Steele, who interviewed Taliban leaders when they were in power in 1996 notes changes in the organization’s ideology and also corrects Western assumptions. Citing Giustozzi’s book, Steele describes the Taliban as no longer technologically averse, frequently using it for propaganda purposes but also less ideologically strict. Steele writes, “They no longer ban TV, music, dog-fighting and kite-flying; nor do they insist on the old rule that men grow beards long enough to be held in the fist.”

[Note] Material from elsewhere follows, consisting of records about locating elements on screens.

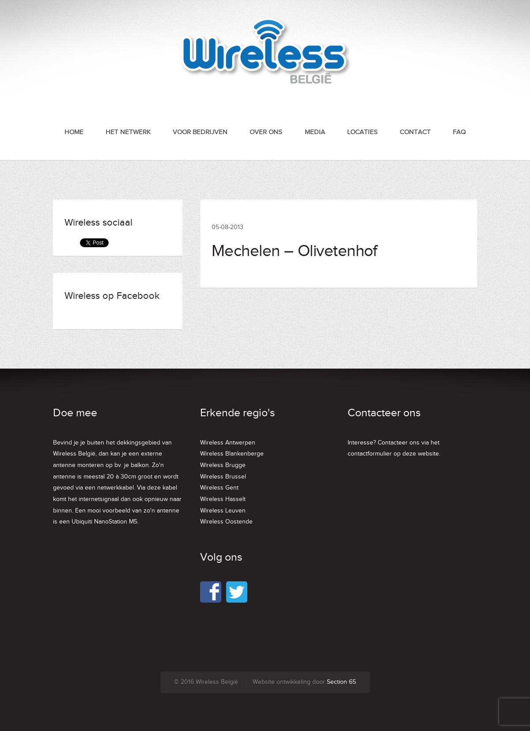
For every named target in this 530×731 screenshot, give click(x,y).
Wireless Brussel (223, 476)
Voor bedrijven (200, 132)
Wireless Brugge (223, 465)
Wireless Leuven (223, 510)
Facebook (210, 592)
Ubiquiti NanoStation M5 (104, 521)
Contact (415, 132)
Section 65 (341, 682)
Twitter (236, 592)
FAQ (459, 132)
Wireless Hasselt (223, 499)
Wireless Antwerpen (227, 442)
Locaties (362, 132)
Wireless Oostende (226, 521)
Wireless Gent (219, 487)
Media (315, 132)
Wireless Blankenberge (232, 453)
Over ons (266, 132)
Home (73, 132)
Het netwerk (128, 132)
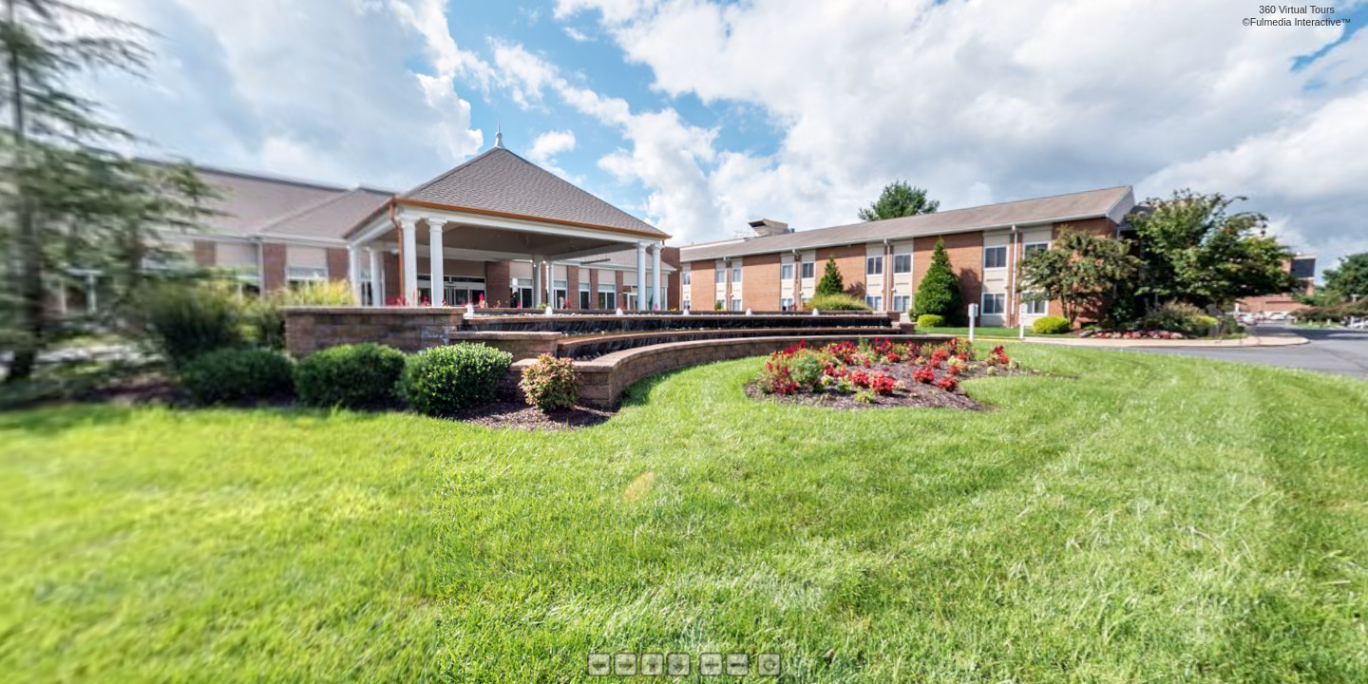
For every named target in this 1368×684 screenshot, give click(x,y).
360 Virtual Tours (1297, 9)
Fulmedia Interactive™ (1301, 22)
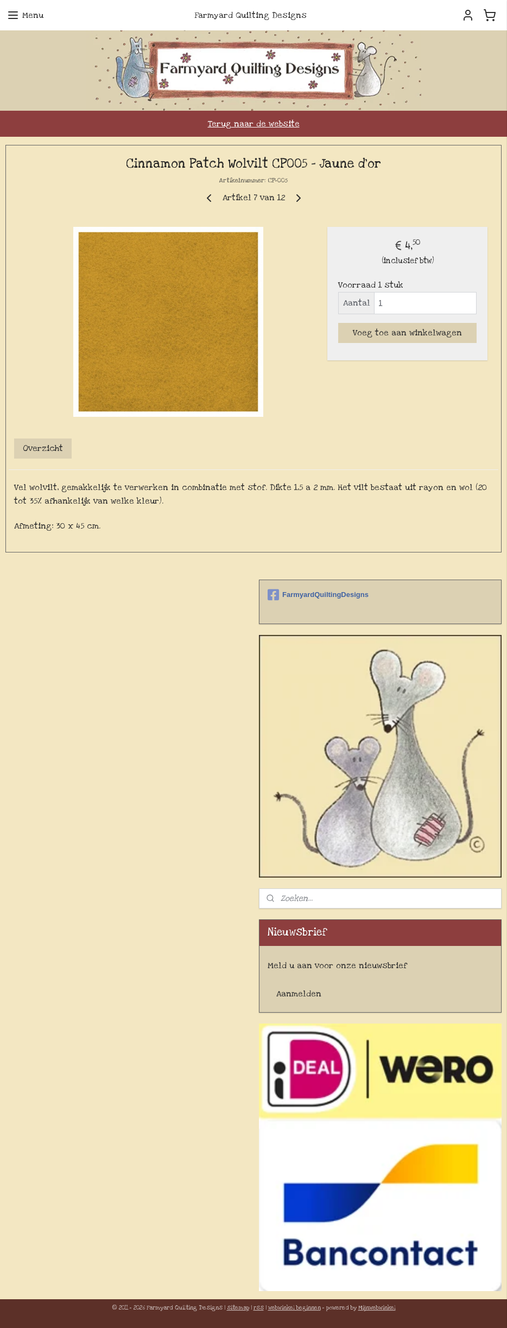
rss (259, 1308)
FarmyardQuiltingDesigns (318, 594)
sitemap (238, 1308)
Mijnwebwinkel (377, 1308)
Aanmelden (298, 993)
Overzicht (43, 447)
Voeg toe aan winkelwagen (407, 332)
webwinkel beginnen (294, 1308)
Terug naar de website (254, 123)
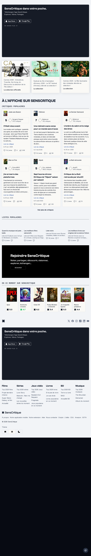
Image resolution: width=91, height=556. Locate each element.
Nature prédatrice (77, 355)
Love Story (21, 442)
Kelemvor (45, 168)
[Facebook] (73, 371)
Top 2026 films (7, 439)
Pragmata (34, 449)
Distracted (79, 447)
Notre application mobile (19, 467)
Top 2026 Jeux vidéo (36, 440)
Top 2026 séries (22, 439)
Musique (80, 435)
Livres (49, 435)
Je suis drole (50, 445)
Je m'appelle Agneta (65, 355)
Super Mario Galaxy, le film (7, 448)
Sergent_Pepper (17, 168)
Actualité (5, 452)
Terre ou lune (66, 442)
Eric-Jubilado (47, 216)
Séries (20, 435)
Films (5, 435)
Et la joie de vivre (52, 442)
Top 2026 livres (51, 439)
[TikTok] (80, 371)
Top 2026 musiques (79, 440)
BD (62, 435)
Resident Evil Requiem (35, 445)
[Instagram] (76, 371)
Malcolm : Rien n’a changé (23, 446)
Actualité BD (65, 448)
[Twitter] (69, 371)
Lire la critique (9, 193)
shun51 (75, 216)
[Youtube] (88, 371)
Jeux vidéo (37, 435)
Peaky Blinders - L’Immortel (52, 355)
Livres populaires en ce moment (52, 449)
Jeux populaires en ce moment (37, 453)
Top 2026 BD (65, 439)
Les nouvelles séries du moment (23, 451)
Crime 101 (37, 354)
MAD (63, 445)
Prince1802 (16, 216)
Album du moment (82, 450)
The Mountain (81, 444)
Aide (43, 467)
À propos (5, 467)
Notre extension (35, 467)
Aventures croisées (23, 355)
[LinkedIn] (84, 371)
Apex (8, 354)
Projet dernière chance (7, 443)
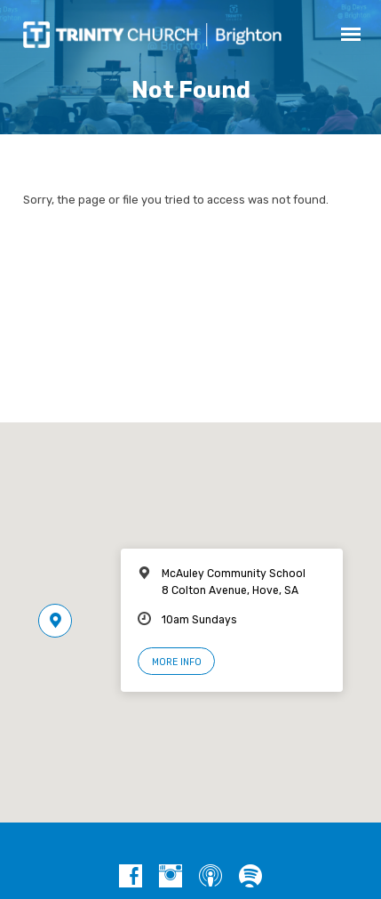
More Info (177, 662)
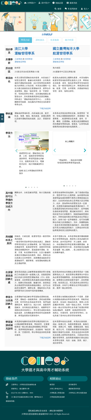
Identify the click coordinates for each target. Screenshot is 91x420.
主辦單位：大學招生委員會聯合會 (23, 384)
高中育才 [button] (44, 3)
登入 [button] (85, 9)
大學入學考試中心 (56, 389)
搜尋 (58, 9)
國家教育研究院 (74, 389)
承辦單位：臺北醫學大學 (20, 389)
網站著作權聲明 (56, 411)
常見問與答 (71, 9)
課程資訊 (40, 40)
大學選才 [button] (30, 3)
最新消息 (72, 3)
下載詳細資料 (45, 108)
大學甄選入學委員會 (57, 393)
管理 (29, 59)
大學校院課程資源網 (57, 397)
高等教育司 (73, 384)
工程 (18, 59)
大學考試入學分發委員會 (78, 393)
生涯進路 (54, 40)
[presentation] (16, 151)
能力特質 (69, 40)
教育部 (52, 384)
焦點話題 (57, 3)
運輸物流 (20, 62)
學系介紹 (25, 40)
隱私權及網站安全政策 (37, 411)
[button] (26, 187)
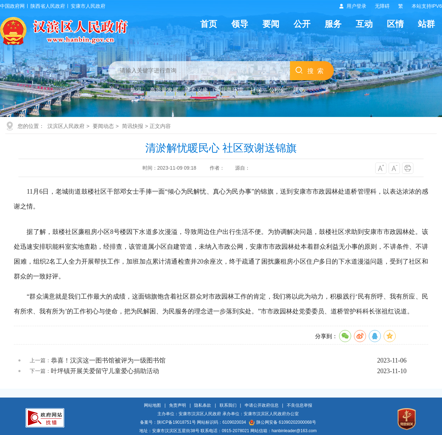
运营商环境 (229, 90)
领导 (239, 24)
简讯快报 (132, 126)
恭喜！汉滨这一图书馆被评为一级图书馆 (108, 360)
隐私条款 (202, 405)
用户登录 (356, 6)
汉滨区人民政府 (66, 126)
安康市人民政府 (88, 6)
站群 (426, 24)
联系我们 (228, 405)
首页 (208, 24)
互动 (364, 24)
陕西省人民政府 (47, 6)
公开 (301, 24)
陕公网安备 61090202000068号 (282, 422)
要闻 (270, 24)
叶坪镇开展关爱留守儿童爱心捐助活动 (105, 371)
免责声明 (177, 405)
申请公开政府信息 (262, 405)
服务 (333, 24)
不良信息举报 (299, 405)
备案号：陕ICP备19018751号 (168, 422)
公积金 (277, 90)
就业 (298, 90)
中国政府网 (12, 6)
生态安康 (196, 90)
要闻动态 (103, 126)
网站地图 (152, 405)
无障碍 (382, 6)
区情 (395, 24)
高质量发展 (164, 90)
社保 (256, 90)
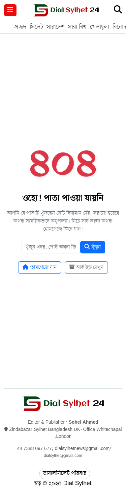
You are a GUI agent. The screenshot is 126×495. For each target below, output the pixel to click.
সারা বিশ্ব (77, 27)
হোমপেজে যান (39, 267)
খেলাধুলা (99, 27)
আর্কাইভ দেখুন (86, 267)
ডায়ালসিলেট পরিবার (64, 473)
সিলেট (36, 27)
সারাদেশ (56, 27)
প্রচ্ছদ (20, 27)
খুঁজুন (92, 247)
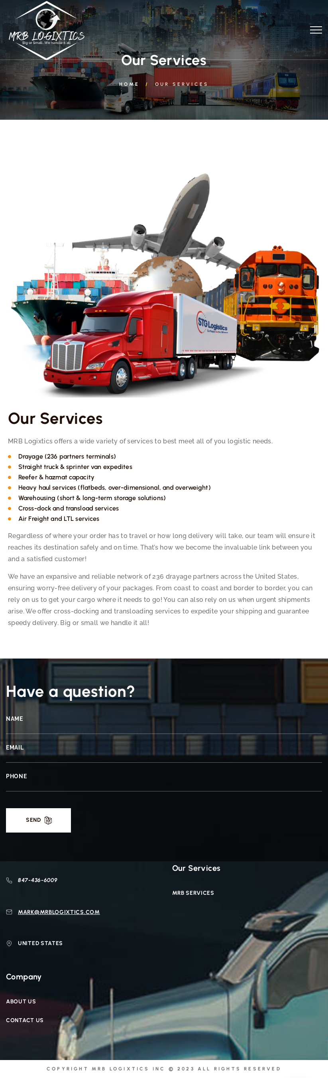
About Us (21, 1001)
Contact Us (25, 1020)
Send (33, 820)
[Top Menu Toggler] (316, 30)
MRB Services (193, 893)
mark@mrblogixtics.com (59, 912)
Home (129, 84)
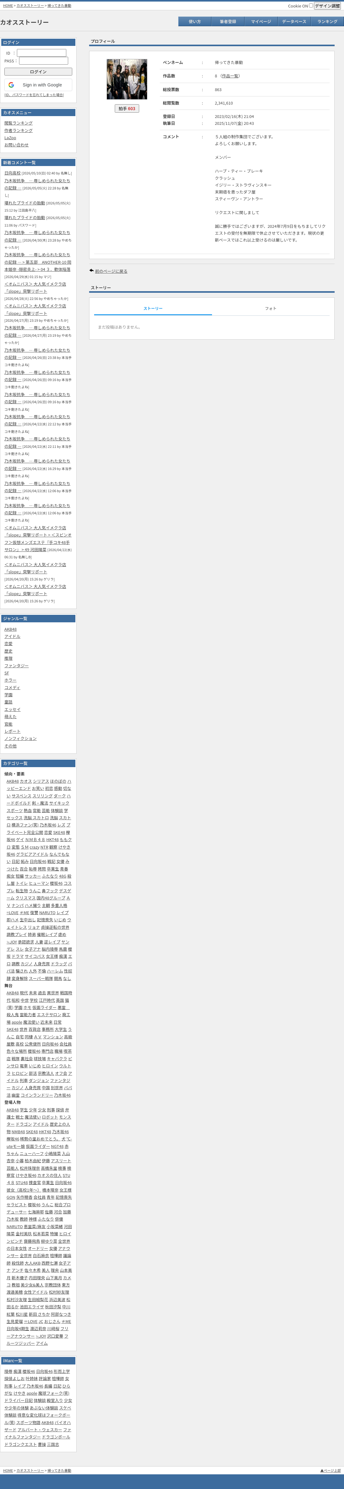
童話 (8, 702)
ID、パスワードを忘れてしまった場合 (34, 94)
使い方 (195, 21)
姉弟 (32, 934)
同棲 (29, 1037)
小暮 (20, 1160)
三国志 (53, 1444)
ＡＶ (38, 1037)
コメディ (12, 687)
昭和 (16, 1000)
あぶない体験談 (44, 1408)
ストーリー (153, 308)
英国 (60, 1000)
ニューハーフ (32, 1153)
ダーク (59, 796)
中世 (25, 1000)
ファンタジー (16, 666)
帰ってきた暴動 (59, 5)
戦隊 (16, 1058)
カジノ (27, 964)
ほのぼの (58, 781)
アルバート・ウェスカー (40, 1430)
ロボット (50, 1117)
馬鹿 (63, 949)
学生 (24, 1110)
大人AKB (33, 1263)
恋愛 (8, 643)
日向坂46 (38, 861)
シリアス (41, 781)
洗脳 (54, 817)
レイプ (62, 912)
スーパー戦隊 (41, 978)
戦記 (51, 861)
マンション (53, 1037)
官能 (8, 724)
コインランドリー (37, 1095)
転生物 (22, 891)
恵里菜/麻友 (35, 1226)
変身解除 (20, 978)
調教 (16, 964)
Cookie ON (300, 6)
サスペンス (22, 796)
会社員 (65, 1044)
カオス (26, 781)
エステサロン (49, 1014)
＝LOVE (31, 1321)
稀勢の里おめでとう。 (40, 1139)
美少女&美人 (32, 1285)
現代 (24, 993)
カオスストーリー (30, 5)
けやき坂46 (26, 1175)
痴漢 (63, 956)
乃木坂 (13, 1219)
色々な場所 (17, 1051)
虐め (62, 934)
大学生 (61, 1029)
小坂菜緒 (55, 1226)
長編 (48, 1386)
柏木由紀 (33, 1160)
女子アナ (33, 949)
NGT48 (57, 1146)
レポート (12, 731)
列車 (24, 1080)
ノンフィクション (20, 738)
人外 (33, 971)
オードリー (38, 1248)
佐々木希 (32, 1270)
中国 (46, 1087)
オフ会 (61, 1073)
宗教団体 (53, 1285)
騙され (22, 971)
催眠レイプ (47, 934)
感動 (58, 788)
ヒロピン (20, 1073)
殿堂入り (55, 1400)
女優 (60, 861)
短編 (20, 876)
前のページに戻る (111, 271)
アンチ (17, 1270)
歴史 (8, 651)
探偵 (60, 1110)
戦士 (20, 1117)
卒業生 (53, 869)
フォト (270, 308)
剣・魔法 (40, 803)
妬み (25, 861)
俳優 (59, 1219)
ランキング (327, 21)
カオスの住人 (49, 1175)
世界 (23, 1029)
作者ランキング (18, 130)
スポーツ (15, 810)
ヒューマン (39, 883)
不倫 (42, 971)
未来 (33, 993)
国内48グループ (51, 898)
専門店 (47, 1051)
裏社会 (27, 1058)
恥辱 (33, 869)
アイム (42, 1343)
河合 (58, 1212)
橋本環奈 (50, 1190)
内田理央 (37, 1278)
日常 (57, 1022)
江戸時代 (47, 1000)
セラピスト (17, 1204)
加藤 (67, 1212)
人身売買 (42, 964)
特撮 (54, 1234)
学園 (8, 695)
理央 (55, 1270)
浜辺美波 (57, 1299)
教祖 (16, 1285)
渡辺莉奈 (38, 1328)
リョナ (34, 927)
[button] (38, 85)
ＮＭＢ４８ (35, 839)
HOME (8, 5)
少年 (33, 1110)
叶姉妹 (32, 1378)
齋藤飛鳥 (32, 1241)
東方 (66, 1285)
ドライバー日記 (18, 1400)
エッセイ (12, 709)
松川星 (22, 1314)
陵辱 (8, 1371)
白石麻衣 (41, 1255)
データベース (294, 21)
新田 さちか (39, 1314)
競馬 (58, 978)
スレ (20, 949)
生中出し (28, 920)
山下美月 (54, 1278)
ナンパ (18, 905)
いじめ (60, 920)
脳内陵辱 (50, 949)
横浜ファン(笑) (25, 825)
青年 (51, 1197)
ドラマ (18, 956)
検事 (62, 1168)
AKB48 (10, 629)
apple (17, 1022)
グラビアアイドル (32, 854)
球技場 (40, 1058)
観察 (53, 847)
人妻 (39, 942)
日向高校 (12, 173)
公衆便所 (33, 1044)
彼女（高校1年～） (24, 1190)
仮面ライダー (45, 1007)
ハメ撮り (33, 905)
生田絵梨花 (38, 1299)
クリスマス (26, 898)
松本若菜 (41, 1234)
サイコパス (35, 956)
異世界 (53, 993)
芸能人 (13, 1168)
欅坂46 (13, 1139)
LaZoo (10, 137)
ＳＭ (25, 847)
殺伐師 (18, 1263)
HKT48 (52, 839)
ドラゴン (24, 1124)
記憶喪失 (45, 920)
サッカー (33, 876)
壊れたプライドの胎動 (24, 203)
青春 (64, 869)
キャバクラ (57, 1058)
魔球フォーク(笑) (53, 1393)
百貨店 (34, 1029)
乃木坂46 (48, 825)
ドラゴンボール (56, 1437)
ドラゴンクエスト (20, 1444)
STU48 (22, 1182)
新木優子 (20, 1278)
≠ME (24, 912)
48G (62, 876)
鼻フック (50, 891)
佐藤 (49, 1212)
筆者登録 (228, 21)
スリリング (42, 796)
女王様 (52, 956)
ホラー (10, 680)
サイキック (59, 803)
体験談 (57, 810)
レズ (61, 825)
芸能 (46, 810)
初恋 (49, 788)
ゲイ (20, 839)
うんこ (35, 891)
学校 (34, 1000)
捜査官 (35, 1182)
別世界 (57, 1087)
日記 (16, 861)
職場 (58, 1051)
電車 (24, 1066)
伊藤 (46, 1160)
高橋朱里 (49, 1168)
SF (6, 673)
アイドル (12, 636)
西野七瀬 (50, 1263)
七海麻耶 (36, 1212)
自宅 (20, 1037)
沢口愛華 (55, 1336)
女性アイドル (36, 1292)
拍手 (127, 108)
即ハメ (13, 920)
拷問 (42, 869)
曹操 (42, 1444)
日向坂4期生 (18, 1328)
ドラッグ (59, 964)
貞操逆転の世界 (55, 927)
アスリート (61, 1160)
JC (40, 1321)
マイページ (261, 21)
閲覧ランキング (18, 123)
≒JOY (12, 942)
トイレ (22, 883)
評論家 (45, 1378)
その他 (10, 746)
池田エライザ (32, 1307)
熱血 (28, 810)
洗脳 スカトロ (36, 817)
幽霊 (16, 1095)
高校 (20, 1044)
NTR (44, 847)
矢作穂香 (24, 1197)
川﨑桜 (53, 1328)
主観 (46, 905)
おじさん (52, 1321)
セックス (15, 817)
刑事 (51, 1110)
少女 (42, 1110)
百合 (24, 869)
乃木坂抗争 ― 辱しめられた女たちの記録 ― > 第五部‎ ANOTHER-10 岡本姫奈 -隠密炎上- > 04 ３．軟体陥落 (37, 262)
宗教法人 (46, 1073)
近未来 (46, 1022)
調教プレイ (17, 934)
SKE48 (59, 832)
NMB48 (18, 1131)
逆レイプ (52, 942)
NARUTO (47, 912)
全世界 (26, 1255)
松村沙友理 (17, 1299)
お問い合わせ (16, 145)
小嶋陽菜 (53, 1153)
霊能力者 (28, 1014)
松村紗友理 (59, 1292)
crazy (34, 847)
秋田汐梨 (53, 1307)
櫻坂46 (56, 883)
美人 (46, 1270)
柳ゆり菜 (49, 1241)
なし (67, 978)
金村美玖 (24, 1234)
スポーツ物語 (28, 1422)
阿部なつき (61, 1314)
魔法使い (31, 1022)
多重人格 (59, 905)
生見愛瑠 (15, 1321)
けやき (19, 1393)
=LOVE (12, 912)
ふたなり (50, 876)
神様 (33, 1219)
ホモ (27, 1007)
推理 (8, 658)
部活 (33, 1073)
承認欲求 (26, 942)
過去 (42, 993)
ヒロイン (50, 1066)
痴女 (11, 876)
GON (11, 1197)
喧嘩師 (56, 1255)
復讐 (34, 912)
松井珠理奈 (30, 1168)
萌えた (10, 716)
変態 (16, 847)
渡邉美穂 (15, 1292)
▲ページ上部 (330, 1470)
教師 (24, 1219)
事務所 (48, 1029)
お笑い (38, 788)
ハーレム (55, 971)
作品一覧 (230, 76)
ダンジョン (39, 1080)
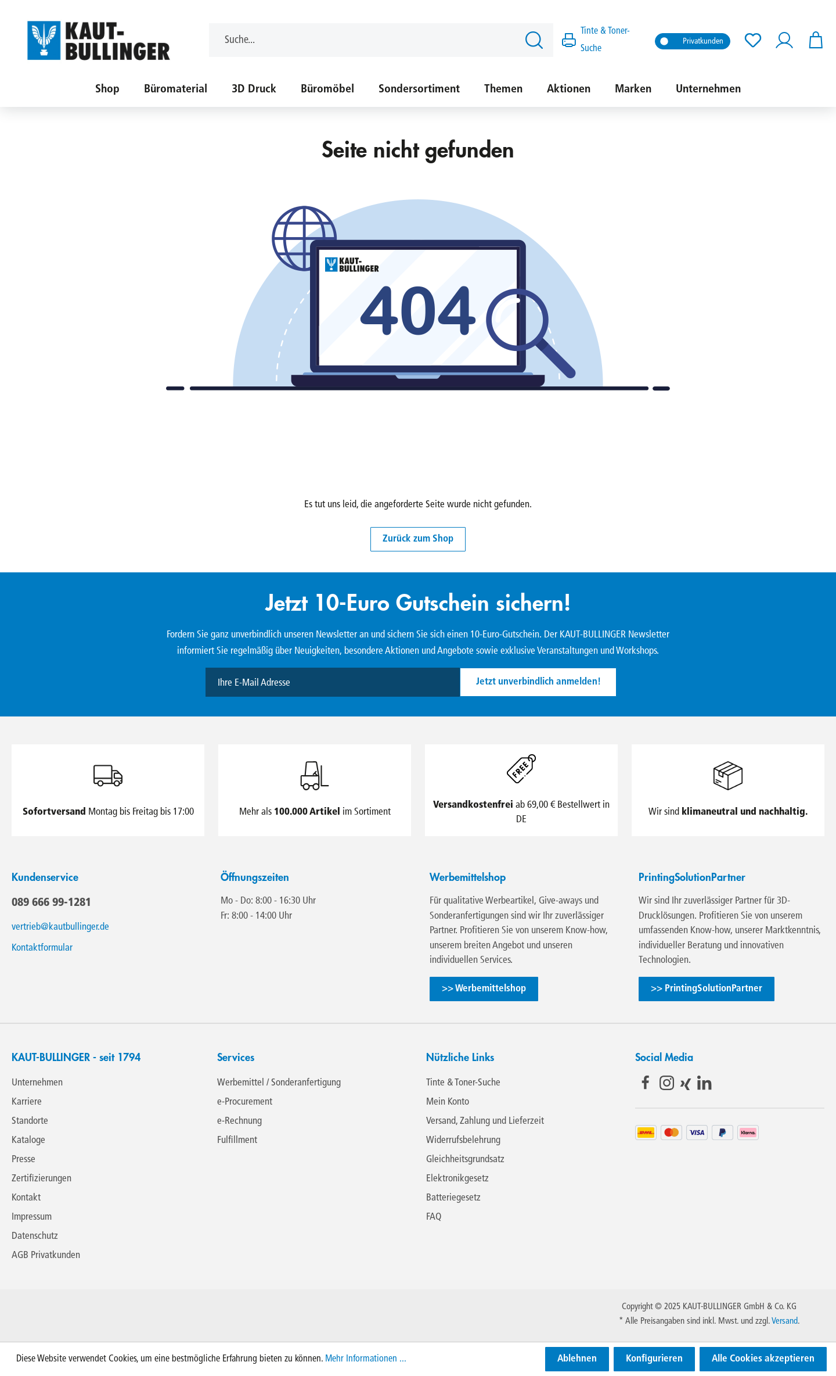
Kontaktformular (42, 948)
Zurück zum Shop (418, 539)
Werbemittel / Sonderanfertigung (279, 1083)
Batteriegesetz (453, 1198)
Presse (23, 1159)
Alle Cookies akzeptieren (763, 1359)
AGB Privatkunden (46, 1255)
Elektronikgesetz (457, 1179)
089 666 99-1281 (51, 902)
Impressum (32, 1217)
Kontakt (26, 1198)
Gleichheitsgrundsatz (465, 1159)
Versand (785, 1321)
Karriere (27, 1102)
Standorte (30, 1121)
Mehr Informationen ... (365, 1359)
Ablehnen (577, 1359)
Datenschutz (35, 1236)
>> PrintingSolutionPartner (706, 989)
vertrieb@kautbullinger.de (60, 927)
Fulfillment (237, 1140)
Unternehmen (37, 1083)
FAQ (433, 1217)
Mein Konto (447, 1102)
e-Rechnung (239, 1121)
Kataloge (28, 1140)
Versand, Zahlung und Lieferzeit (485, 1121)
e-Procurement (244, 1102)
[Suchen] (535, 40)
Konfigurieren (654, 1359)
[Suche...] (364, 40)
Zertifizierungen (41, 1179)
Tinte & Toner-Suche (463, 1083)
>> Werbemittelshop (484, 989)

Steele also recounts Zaeef’s description of his reactions to 9/11 in My Life with the Taliban, an event which took him totally by surprise but also one he realized would create problems for Afghanistan:
Zaeef maintains that he was shocked by al-Qaida’s attack on 9/11, of which he had no foreknowledge. He says he wept when he watched TV pictures of the burning buildings and people throwing themselves out and falling to the ground like stones: ‘I stared at the pictures in disbelief.’ He immediately saw the likely repercussions. ‘I knew that Afghanistan and its poverty-stricken people would ultimately suffer for what had just taken place in America. The United States would seek revenge.’ He admits that some of the Taliban watching the scene were jubilant and thought the US was too far away to retaliate. ‘How could they be so superficial?’ he asks.
Zaeef and others that Steele talked to reflect a notion of the Taliban is not commonly understood in the West. More precisely, the group should be seen not as ideologically committed to global jihad but one that is nationalist in nature, eager to get foreigners—the United States and al-Qaida—out of Afghanistan.